Cependant, la solution de la Cour de Cassation est transposable à tous litiges relatifs à un manquement de l’employeur aux règles de suivi médical des salariés.

Ainsi, pour qu’il soit fait droit à sa demande, le salarié devra nécessairement prouver son préjudice dû au manquement par l’employeur de son obligation de suivi médical du salarié.

Cass. soc. 27-6-2018 n° 17-15.438 F-D, B. c/ Association Sauvegarde 71

Auteur : Arnaud Blanc de La Naulte

Droit Social / Sécurité Sociale / Conflits Collectifs 19 juillet 2018

Un renouvellement de période d’essai soumis à la condition de « nécessité technique » peut être motivé par le besoin d’apprécier l’ensemble des qualités professionnelles du salarié.

Un employeur renouvelle la période d’essai d’un salarié en précisant dans la lettre afférente qu’il souhaitait apprécier l’ensemble de ses qualités professionnelles, ce que la période d’essai initiale de 3 mois ne lui avait pas permis.

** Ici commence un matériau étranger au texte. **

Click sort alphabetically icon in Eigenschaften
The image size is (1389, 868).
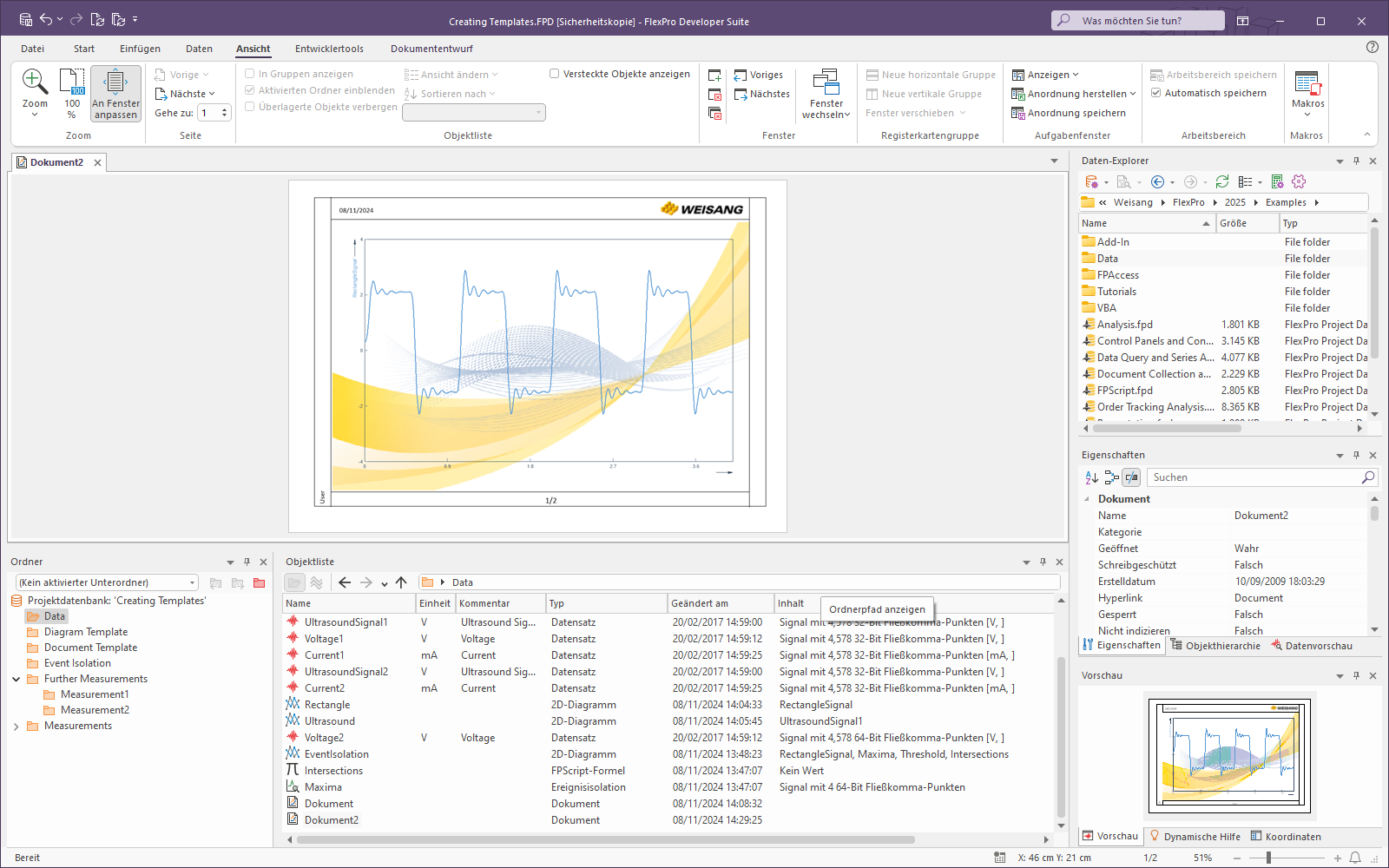(x=1091, y=477)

Au cours du renouvellement, il met finalement un terme au contrat.

Le salarié considère que l’employeur a renouvelé illégalement sa période d’essai et donc que la rupture s’analyse en licenciement sans cause réelle et sérieuse.

La période d’essai peut être visée par :

  • Article L1221-21 Code du travail : un accord de branche étendu ou une convention étendue applicable à l’entreprise le prévoit
  • Article L1221-23 : la lettre d’engagement ou le contrat de travail le prévoit

En l’espèce, la convention collective applicable prévoyait précisément la possibilité de renouveler une période d’essai pour « nécessité technique ». Pour la Cour de cassation les conditions de renouvellement étaient donc parfaitement respectées. Ainsi la rupture n’était pas contestable sur ce fondement et le pourvoi du salarié était rejeté.